**DIRECTIONS FOR THIS TASK:** Type out all the records again exactly.

== == ==

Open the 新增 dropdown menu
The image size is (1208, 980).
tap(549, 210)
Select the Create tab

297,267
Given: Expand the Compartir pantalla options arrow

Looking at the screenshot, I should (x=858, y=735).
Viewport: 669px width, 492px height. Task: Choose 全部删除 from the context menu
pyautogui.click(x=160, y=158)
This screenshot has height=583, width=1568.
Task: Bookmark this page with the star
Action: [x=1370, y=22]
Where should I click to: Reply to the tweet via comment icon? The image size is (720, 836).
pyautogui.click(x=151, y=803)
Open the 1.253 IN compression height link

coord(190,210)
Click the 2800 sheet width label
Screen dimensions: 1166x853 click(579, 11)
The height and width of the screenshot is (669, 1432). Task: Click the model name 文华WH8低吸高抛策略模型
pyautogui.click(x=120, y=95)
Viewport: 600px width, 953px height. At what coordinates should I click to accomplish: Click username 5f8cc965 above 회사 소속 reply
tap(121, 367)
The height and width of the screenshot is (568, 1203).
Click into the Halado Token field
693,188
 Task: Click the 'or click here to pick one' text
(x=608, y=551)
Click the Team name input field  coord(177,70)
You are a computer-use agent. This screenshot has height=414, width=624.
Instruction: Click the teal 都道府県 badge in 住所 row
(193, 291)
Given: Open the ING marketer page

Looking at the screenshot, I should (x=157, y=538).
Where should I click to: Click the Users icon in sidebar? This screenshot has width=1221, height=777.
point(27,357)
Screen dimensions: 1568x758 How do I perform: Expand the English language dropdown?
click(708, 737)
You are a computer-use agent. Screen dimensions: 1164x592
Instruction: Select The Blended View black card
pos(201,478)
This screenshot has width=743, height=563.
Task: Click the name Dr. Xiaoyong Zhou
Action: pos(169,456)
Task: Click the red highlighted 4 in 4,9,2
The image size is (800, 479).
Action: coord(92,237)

== == ==

**YOUR SOLUTION:**
Open the 新增 dropdown menu
The image size is (1208, 980).
tap(549, 210)
Select the Create tab

297,267
Given: Expand the Compartir pantalla options arrow

Looking at the screenshot, I should (x=858, y=735).
Viewport: 669px width, 492px height. Task: Choose 全部删除 from the context menu
pyautogui.click(x=160, y=158)
This screenshot has height=583, width=1568.
Task: Bookmark this page with the star
Action: [x=1370, y=22]
Where should I click to: Reply to the tweet via comment icon? The image size is (720, 836).
pyautogui.click(x=151, y=803)
Open the 1.253 IN compression height link

coord(190,210)
Click the 2800 sheet width label
Screen dimensions: 1166x853 click(579, 11)
The height and width of the screenshot is (669, 1432). Task: Click the model name 文华WH8低吸高抛策略模型
pyautogui.click(x=120, y=95)
Viewport: 600px width, 953px height. At what coordinates should I click to accomplish: Click username 5f8cc965 above 회사 소속 reply
tap(121, 367)
The height and width of the screenshot is (568, 1203).
Click into the Halado Token field
693,188
 Task: Click the 'or click here to pick one' text
(x=608, y=551)
Click the Team name input field  coord(177,70)
You are a computer-use agent. This screenshot has height=414, width=624.
Instruction: Click the teal 都道府県 badge in 住所 row
(193, 291)
Given: Open the ING marketer page

Looking at the screenshot, I should (x=157, y=538).
Where should I click to: Click the Users icon in sidebar? This screenshot has width=1221, height=777.
point(27,357)
Screen dimensions: 1568x758 How do I perform: Expand the English language dropdown?
click(708, 737)
You are a computer-use agent. Screen dimensions: 1164x592
Instruction: Select The Blended View black card
pos(201,478)
This screenshot has width=743, height=563.
Task: Click the name Dr. Xiaoyong Zhou
Action: pos(169,456)
Task: Click the red highlighted 4 in 4,9,2
The image size is (800, 479).
Action: coord(92,237)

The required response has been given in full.